To be done: How many lines in the records below contain the string "Collapse"? Case matters, and your reply should be only the number.
Begin Records for this exercise
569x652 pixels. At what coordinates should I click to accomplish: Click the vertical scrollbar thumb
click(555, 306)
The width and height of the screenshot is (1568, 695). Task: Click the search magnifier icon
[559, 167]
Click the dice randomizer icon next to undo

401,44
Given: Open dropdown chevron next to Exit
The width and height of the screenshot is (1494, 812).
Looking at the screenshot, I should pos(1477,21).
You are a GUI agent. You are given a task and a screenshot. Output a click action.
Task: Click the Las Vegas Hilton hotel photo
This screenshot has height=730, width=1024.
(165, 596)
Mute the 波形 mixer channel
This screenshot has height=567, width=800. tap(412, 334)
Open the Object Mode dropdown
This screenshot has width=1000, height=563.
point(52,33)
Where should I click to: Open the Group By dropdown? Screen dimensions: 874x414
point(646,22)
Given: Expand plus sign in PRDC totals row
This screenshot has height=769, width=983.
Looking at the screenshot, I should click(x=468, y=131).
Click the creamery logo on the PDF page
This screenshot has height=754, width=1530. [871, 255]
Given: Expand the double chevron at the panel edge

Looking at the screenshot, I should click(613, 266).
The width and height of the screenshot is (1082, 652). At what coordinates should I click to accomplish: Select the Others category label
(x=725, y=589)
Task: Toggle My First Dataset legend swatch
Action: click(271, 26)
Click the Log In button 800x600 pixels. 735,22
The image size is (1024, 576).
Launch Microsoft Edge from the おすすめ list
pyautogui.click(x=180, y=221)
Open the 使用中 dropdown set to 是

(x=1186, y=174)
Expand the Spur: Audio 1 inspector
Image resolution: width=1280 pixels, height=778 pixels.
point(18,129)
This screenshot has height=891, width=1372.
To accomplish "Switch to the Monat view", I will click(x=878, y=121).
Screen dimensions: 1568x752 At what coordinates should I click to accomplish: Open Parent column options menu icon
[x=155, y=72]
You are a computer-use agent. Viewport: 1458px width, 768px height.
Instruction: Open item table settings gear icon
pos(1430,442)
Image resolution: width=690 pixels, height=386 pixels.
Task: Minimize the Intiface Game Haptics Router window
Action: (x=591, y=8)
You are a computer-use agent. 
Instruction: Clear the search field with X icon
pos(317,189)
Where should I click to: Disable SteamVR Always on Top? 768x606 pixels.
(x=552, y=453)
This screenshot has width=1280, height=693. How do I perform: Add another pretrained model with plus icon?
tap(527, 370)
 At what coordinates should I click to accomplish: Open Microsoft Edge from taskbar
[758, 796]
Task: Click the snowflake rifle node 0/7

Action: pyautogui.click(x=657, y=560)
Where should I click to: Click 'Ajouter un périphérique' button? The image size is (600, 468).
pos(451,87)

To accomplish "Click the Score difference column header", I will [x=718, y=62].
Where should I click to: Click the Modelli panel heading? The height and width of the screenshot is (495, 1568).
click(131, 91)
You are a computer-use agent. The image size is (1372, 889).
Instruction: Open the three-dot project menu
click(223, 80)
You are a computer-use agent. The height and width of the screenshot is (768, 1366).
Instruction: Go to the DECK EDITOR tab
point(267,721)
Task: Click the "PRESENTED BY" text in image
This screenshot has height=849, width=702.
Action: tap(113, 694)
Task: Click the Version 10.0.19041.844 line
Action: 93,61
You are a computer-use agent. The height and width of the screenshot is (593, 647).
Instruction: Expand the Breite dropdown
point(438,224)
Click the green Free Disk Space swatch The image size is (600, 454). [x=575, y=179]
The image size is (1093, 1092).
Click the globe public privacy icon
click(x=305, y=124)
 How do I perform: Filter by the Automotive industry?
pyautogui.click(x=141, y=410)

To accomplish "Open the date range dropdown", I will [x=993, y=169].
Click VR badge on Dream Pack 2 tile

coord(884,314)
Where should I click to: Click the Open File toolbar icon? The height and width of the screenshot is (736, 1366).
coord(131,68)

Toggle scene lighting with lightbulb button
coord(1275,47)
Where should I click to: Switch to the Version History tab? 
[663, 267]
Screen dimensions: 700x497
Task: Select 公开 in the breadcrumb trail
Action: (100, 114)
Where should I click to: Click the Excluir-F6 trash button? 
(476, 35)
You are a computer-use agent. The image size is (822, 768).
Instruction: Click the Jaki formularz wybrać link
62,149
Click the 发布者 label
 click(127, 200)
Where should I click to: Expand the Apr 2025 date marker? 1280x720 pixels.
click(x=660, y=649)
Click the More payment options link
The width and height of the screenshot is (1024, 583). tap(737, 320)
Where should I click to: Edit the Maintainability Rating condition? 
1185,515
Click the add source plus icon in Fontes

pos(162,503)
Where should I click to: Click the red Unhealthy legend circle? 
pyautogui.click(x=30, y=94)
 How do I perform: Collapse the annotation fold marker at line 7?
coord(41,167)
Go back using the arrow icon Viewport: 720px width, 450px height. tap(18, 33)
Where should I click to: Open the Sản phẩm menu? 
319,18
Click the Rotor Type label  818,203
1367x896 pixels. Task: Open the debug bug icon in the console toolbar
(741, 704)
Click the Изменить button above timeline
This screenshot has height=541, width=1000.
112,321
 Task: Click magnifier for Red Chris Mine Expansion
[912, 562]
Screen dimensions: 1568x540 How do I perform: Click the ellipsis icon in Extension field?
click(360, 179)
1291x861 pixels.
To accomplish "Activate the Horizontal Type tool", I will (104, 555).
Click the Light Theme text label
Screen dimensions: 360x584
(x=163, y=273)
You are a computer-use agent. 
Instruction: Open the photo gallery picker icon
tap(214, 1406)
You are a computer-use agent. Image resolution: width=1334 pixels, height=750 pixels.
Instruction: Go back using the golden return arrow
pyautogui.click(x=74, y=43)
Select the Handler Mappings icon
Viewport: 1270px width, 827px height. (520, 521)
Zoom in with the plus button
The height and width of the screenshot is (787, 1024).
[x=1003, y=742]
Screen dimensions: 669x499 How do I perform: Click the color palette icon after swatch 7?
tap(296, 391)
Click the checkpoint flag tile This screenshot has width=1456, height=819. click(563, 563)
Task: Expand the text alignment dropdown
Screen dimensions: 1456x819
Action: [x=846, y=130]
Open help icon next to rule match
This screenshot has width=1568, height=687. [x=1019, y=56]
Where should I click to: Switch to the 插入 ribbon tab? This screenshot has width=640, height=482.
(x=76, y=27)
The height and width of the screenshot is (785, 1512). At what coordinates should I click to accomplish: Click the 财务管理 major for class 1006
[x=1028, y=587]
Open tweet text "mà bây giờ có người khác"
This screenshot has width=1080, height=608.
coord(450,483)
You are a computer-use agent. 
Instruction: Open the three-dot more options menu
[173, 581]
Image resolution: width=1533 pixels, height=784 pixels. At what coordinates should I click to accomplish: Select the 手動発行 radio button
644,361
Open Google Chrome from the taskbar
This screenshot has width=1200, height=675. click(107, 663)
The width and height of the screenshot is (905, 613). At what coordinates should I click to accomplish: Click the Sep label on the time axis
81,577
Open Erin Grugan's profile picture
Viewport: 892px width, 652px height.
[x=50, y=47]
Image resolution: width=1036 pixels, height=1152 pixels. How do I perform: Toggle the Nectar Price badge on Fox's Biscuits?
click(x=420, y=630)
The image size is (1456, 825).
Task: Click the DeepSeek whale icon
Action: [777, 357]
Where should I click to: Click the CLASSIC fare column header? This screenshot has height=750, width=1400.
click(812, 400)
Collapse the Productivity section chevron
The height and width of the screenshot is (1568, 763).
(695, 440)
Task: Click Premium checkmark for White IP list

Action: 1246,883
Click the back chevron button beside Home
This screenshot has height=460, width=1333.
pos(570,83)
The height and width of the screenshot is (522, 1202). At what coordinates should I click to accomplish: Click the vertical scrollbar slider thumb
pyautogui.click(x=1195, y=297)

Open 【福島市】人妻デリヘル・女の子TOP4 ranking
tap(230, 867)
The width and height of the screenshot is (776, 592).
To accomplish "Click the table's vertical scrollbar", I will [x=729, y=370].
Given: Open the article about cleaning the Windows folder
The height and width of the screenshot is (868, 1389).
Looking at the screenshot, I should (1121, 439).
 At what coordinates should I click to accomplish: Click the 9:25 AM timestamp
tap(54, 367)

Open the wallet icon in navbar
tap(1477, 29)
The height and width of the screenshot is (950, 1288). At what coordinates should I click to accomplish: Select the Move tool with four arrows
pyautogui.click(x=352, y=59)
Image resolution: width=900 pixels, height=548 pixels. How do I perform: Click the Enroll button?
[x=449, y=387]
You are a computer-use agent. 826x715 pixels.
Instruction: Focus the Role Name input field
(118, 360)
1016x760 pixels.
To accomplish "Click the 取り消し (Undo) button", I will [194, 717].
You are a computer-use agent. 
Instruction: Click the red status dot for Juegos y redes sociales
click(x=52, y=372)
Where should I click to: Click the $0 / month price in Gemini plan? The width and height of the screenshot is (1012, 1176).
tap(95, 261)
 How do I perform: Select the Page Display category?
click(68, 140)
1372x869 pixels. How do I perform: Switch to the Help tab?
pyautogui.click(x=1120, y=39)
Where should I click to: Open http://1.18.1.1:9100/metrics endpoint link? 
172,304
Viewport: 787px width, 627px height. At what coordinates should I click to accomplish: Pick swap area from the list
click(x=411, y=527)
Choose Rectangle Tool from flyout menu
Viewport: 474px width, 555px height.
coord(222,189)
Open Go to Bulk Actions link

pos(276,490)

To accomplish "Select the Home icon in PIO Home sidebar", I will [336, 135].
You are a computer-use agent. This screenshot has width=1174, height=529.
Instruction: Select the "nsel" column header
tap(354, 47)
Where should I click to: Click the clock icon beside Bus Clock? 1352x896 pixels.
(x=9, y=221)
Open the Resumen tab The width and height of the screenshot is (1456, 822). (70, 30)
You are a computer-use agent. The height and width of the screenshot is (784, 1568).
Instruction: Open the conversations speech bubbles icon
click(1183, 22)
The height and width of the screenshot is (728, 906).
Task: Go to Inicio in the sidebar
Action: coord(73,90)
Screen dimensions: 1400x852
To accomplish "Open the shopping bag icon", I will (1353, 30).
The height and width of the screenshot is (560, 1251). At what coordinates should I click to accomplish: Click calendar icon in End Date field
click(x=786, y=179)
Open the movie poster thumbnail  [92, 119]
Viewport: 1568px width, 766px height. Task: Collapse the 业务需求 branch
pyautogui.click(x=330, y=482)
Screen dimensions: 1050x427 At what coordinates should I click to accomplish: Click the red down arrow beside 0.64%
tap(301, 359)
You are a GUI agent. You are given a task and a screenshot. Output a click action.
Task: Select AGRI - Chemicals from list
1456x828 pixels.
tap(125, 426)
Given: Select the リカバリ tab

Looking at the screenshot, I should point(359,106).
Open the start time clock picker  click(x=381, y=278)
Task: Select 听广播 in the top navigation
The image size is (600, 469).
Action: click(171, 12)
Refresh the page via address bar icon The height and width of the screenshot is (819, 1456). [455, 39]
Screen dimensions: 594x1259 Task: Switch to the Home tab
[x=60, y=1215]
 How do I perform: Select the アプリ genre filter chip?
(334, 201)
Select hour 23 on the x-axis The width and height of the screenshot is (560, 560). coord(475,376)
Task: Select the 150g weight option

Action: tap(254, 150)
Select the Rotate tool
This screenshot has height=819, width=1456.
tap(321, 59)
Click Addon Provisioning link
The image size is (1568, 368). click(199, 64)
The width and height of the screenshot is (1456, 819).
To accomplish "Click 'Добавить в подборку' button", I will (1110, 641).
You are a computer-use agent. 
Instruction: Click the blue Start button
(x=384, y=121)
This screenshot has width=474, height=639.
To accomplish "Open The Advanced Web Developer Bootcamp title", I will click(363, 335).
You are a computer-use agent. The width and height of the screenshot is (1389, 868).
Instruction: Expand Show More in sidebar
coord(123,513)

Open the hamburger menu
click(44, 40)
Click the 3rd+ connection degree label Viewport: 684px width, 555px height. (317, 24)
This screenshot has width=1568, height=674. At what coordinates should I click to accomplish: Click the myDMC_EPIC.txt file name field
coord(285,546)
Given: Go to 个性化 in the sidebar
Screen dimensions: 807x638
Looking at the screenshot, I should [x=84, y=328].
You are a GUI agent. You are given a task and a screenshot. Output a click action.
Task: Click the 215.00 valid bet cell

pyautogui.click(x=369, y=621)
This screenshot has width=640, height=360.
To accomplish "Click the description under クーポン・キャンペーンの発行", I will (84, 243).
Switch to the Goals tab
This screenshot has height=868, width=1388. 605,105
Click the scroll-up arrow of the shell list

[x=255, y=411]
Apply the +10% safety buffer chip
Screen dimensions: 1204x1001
End Records for this exercise
Solution to this problem: 3